Text passage ::
It was he who, following the exhausting but successful Black Parade period, dealt with tour burnout by going back on the road while the rest of the band contemplated whether they still wanted to play music at all. It was he, too, who during an attack of writer’s block that afflicted the band during the making of Black Parade was the only member to write new music (the jungle-blues stomp of House Of Wolves). It would be easy to assume that he deals with setbacks, problems and more traumatic issues – such as the break-up of his band – by retreating into music.

But that would be to assume wrong: because if you ask Iero, he denies it. Instead, he says, making music is as natural to him as breathing or eating. It’s why, since My Chemical Romance’s split, he has released a clutch of solo singles, released the antagonistic elctro-hardcore of Death Spells, collaborated with James Dewees on his Reggie And The Full Effect record and now put together what is his first official solo project under his own name.

Task instructions ::
[A] In the passage about Iero, what new music did he write during the band's writer's block while making Black Parade?
[B] Do these statements agree with the passage about Iero? (i) Iero says he deals with setbacks by retreating into music. (ii) After the Black Parade period, he dealt with tour burnout by going back on the road. (iii) He collaborated with James Dewees on a Reggie And The Full Effect record. For each, answer yes or no and quote the deciding words.
[C] Sum up the passage about Iero in two sentences.

Dataset entries ::

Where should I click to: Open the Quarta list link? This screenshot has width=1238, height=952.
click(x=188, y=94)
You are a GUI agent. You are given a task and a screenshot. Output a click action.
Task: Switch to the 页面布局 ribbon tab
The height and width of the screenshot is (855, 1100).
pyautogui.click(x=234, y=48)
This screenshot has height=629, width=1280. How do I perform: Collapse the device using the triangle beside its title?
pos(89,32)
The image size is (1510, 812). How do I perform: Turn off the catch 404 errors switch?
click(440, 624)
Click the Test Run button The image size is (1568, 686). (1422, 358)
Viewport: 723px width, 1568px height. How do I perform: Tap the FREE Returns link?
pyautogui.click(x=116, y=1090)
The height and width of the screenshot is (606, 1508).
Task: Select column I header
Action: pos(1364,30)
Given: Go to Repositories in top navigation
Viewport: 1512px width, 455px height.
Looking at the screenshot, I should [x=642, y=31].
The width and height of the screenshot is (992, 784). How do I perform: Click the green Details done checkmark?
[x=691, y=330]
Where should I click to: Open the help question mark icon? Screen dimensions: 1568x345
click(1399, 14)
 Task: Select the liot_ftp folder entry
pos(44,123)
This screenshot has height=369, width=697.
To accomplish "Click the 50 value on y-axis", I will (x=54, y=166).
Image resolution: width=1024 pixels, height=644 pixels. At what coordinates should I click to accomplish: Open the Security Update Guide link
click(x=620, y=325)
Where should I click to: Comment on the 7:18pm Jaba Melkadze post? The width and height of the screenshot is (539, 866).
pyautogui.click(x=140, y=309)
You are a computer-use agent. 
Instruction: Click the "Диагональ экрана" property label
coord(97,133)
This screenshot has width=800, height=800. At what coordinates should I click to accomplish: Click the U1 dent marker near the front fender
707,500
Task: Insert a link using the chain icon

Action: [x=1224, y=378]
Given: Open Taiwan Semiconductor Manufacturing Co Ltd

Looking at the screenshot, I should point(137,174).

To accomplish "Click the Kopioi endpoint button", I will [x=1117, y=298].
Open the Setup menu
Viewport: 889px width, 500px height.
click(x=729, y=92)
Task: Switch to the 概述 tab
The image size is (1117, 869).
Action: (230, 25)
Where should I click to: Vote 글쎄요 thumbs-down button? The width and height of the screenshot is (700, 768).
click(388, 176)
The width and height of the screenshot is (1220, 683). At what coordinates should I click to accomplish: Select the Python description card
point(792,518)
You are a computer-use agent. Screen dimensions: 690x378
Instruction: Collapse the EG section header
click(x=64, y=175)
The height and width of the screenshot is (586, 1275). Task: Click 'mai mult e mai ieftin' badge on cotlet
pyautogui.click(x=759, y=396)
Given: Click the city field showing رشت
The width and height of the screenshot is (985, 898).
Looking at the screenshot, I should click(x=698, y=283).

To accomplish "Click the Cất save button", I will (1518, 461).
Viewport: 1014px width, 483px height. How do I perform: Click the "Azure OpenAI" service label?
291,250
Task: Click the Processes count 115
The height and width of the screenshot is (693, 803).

Problem solutions ::
[A] He wrote House Of Wolves, a jungle-blues stomp, and he was the only member to write new music then.

[B]
(i) No: "if you ask Iero, he denies it."
(ii) Yes: "dealt with tour burnout by going back on the road"
(iii) Yes: "collaborated with James Dewees on his Reggie And The Full Effect record"

[C] Iero went back on the road after the Black Parade period and was the only member to write new music during the band's writer's block, which might suggest he copes with problems by retreating into music. He denies this and says making music is as natural to him as breathing or eating, which is why, since My Chemical Romance's split, he has released solo singles, worked on other projects, and put together his first official solo project under his own name.